His father, by-the-way, always encouraged these literary tastes, and
paid him a small sum for each new book mastered. It will be noted that
fiction makes no showing in the list; but it was not altogether
excluded from the home library, and Edison has all his life enjoyed
it, particularly the works of such writers as Victor Hugo, after whom,
because of his enthusiastic admiration--possibly also because of his
imagination--he was nicknamed by his fellow-operators, "Victor Hugo
Edison."

Electricity at that moment could have no allure for a youthful mind.
Crude telegraphy represented what was known of it practically, and about
that the books read by young Edison were not redundantly informational.
Even had that not been so, the inclinations of the boy barely ten years
old were toward chemistry, and fifty years later there is seen no change
of predilection. It sounds like heresy to say that Edison became an
electrician by chance, but it is the sober fact that to this pre-eminent
and brilliant leader in electrical achievement escape into the chemical
domain still has the aspect of a delightful truant holiday. One of
the earliest stories about his boyhood relates to the incident when
he induced a lad employed in the family to swallow a large quantity of
Seidlitz powders in the belief that the gases generated would enable
him to fly. The agonies of the victim attracted attention, and Edison's
mother marked her displeasure by an application of the switch kept
behind the old Seth Thomas "grandfather clock." The disastrous result
of this experiment did not discourage Edison at all, as he attributed
failure to the lad rather than to the motive power. In the cellar of
the Edison homestead young Alva soon accumulated a chemical outfit,
constituting the first in a long series of laboratories. The word
"laboratory" had always been associated with alchemists in the past,
but as with "filament" this untutored stripling applied an iconoclastic
practicability to it long before he realized the significance of the
new departure. Goethe, in his legend of Faust, shows the traditional
or conventional philosopher in his laboratory, an aged, tottering,
gray-bearded investigator, who only becomes youthful upon diabolical
intervention, and would stay senile without it. In the Edison laboratory
no such weird transformation has been necessary, for the philosopher
had youth, fiery energy, and a grimly practical determination that would
submit to no denial of the goal of something of real benefit to mankind.
Edison and Faust are indeed the extremes of philosophic thought and
accomplishment.

The home at Port Huron thus saw the first Edison laboratory. The boy
began experimenting when he was about ten or eleven years of age. He got
a copy of Parker's School Philosophy, an elementary book on physics, and
about every experiment in it he tried. Young Alva, or "Al," as he was
called, thus early displayed his great passion for chemistry, and in
the cellar of the house he collected no fewer than two hundred bottles,
gleaned in baskets from all parts of the town. These were arranged
carefully on shelves and all labelled "Poison," so that no one else
would handle or disturb them. They contained the chemicals with which
he was constantly experimenting. To others this diversion was both
mysterious and meaningless, but he had soon become familiar with all
the chemicals obtainable at the local drug stores, and had tested to
his satisfaction many of the statements encountered in his scientific
reading. Edison has said that sometimes he has wondered how it was
he did not become an analytical chemist instead of concentrating on
electricity, for which he had at first no great inclination.

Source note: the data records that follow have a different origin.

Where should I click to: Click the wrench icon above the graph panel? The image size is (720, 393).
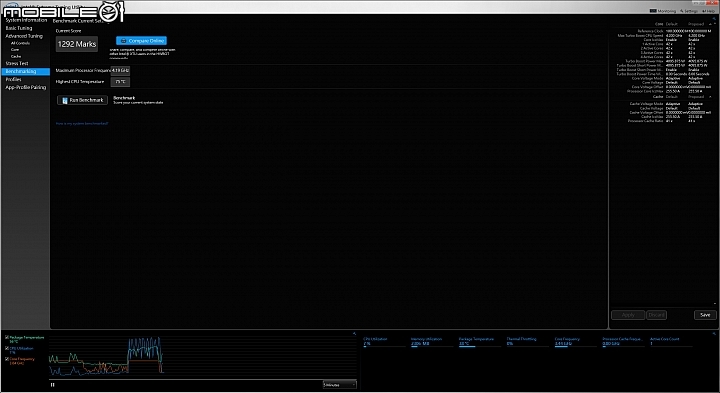pyautogui.click(x=354, y=334)
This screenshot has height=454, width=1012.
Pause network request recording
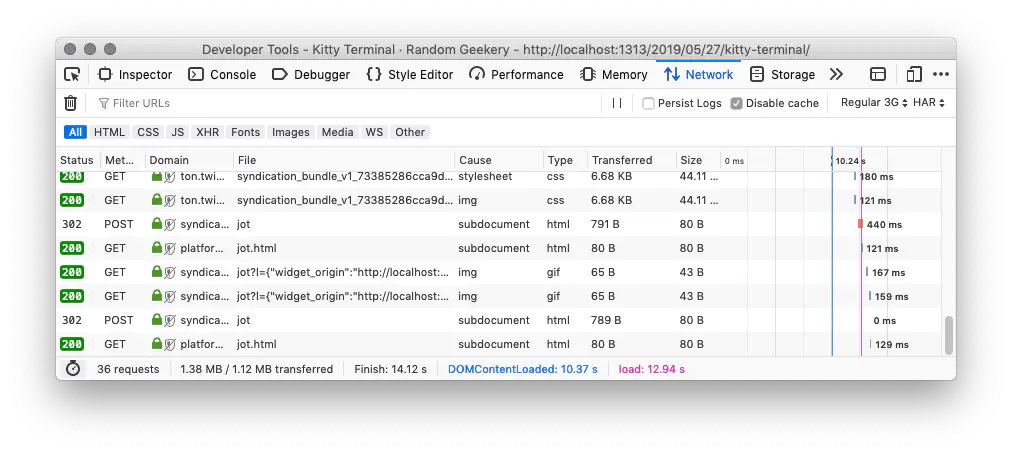[x=617, y=103]
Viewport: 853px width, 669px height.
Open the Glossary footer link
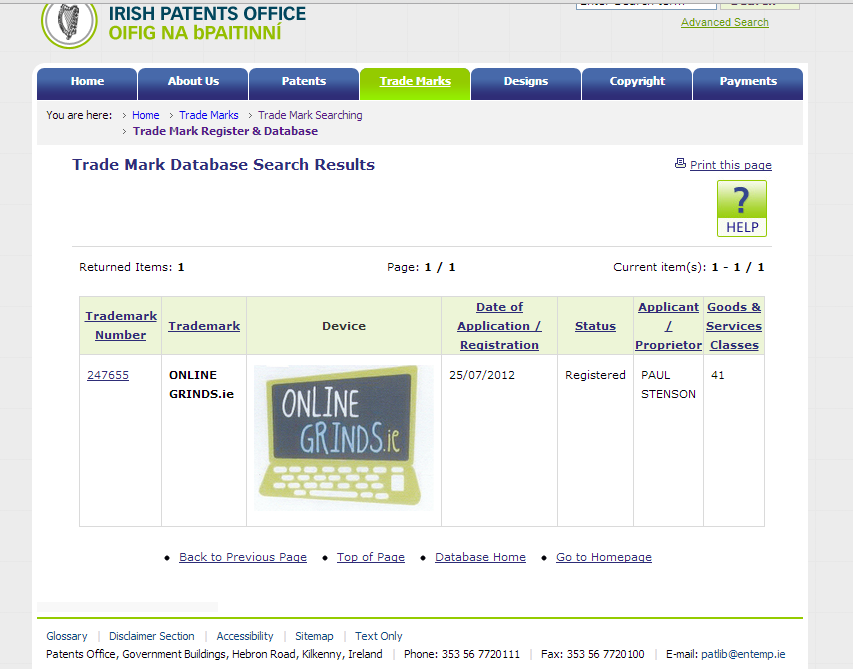click(x=67, y=636)
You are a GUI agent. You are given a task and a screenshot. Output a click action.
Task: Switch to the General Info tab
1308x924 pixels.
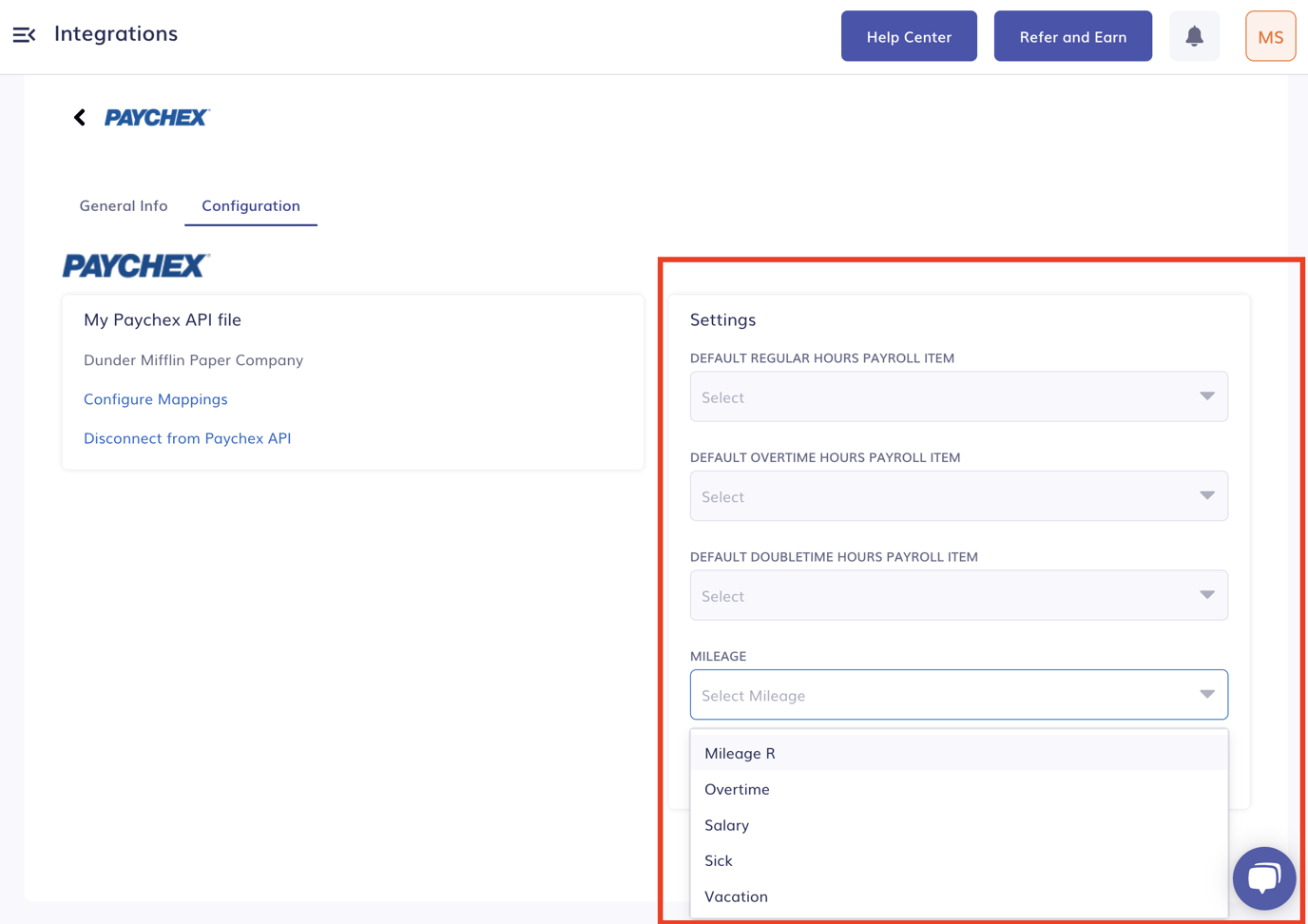tap(123, 205)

Deprived of the use of a large part of her cellar, tiring of the "mess"
always to be found there, and somewhat fearful of results, his mother
once told the boy to clear everything out and restore order. The thought
of losing all his possessions was the cause of so much ardent distress
that his mother relented, but insisted that he must get a lock and key,
and keep the embryonic laboratory closed up all the time except when he
was there. This was done. From such work came an early familiarity with
the nature of electrical batteries and the production of current from
them. Apparently the greater part of his spare time was spent in the
cellar, for he did not share to any extent in the sports of the boys of
the neighborhood, his chum and chief companion, Michael Oates, being a
lad of Dutch origin, many years older, who did chores around the
house, and who could be recruited as a general utility Friday for the
experiments of this young explorer--such as that with the Seidlitz
powders.

Such pursuits as these consumed the scant pocket-money of the boy very
rapidly. He was not in regular attendance at school, and had read all
the books within reach. It was thus he turned newsboy, overcoming the
reluctance of his parents, particularly that of his mother, by pointing
out that he could by this means earn all he wanted for his experiments
and get fresh reading in the shape of papers and magazines free of
charge. Besides, his leisure hours in Detroit he would be able to spend
at the public library. He applied (in 1859) for the privilege of selling
newspapers on the trains of the Grand Trunk Railroad, between Port Huron
and Detroit, and obtained the concession after a short delay, during
which he made an essay in his task of selling newspapers.

Edison had, as a fact, already had some commercial experience from the
age of eleven. The ten acres of the reservation offered an excellent
opportunity for truck-farming, and the versatile head of the family
could not avoid trying his luck in this branch of work. A large "market
garden" was laid out, in which Edison worked pretty steadily with the
help of the Dutch boy, Michael Oates--he of the flying experiment. These
boys had a horse and small wagon intrusted to them, and every morning in
the season they would load up with onions, lettuce, peas, etc., and go
through the town.

As much as $600 was turned over to Mrs. Edison in one year from this
source. The boy was indefatigable but not altogether charmed with
agriculture. "After a while I tired of this work, as hoeing corn in
a hot sun is unattractive, and I did not wonder that it had built up
cities. Soon the Grand Trunk Railroad was extended from Toronto to Port
Huron, at the foot of Lake Huron, and thence to Detroit, at about the
same time the War of the Rebellion broke out. By a great amount of
persistence I got permission from my mother to go on the local train
as a newsboy. The local train from Port Huron to Detroit, a distance of
sixty-three miles, left at 7 A.M. and arrived again at 9.30 P.M. After
being on the train for several months, I started two stores in Port
Huron--one for periodicals, and the other for vegetables, butter, and
berries in the season. These were attended by two boys who shared in the
profits. The periodical store I soon closed, as the boy in charge could
not be trusted. The vegetable store I kept up for nearly a year. After
the railroad had been opened a short time, they put on an express which
left Detroit in the morning and returned in the evening. I received
permission to put a newsboy on this train. Connected with this train was
a car, one part for baggage and the other part for U. S. mail, but for
a long time it was not used. Every morning I had two large baskets of
vegetables from the Detroit market loaded in the mail-car and sent to
Port Huron, where the boy would take them to the store. They were much
better than those grown locally, and sold readily. I never was asked to
pay freight, and to this day cannot explain why, except that I was so
small and industrious, and the nerve to appropriate a U. S. mail-car to
do a free freight business was so monumental. However, I kept this up
for a long time, and in addition bought butter from the farmers along
the line, and an immense amount of blackberries in the season. I bought
wholesale and at a low price, and permitted the wives of the engineers
and trainmen to have the benefit of the discount. After a while there
was a daily immigrant train put on. This train generally had from seven
to ten coaches filled always with Norwegians, all bound for Iowa and
Minnesota. On these trains I employed a boy who sold bread, tobacco, and
stick candy. As the war progressed the daily newspaper sales became very
profitable, and I gave up the vegetable store."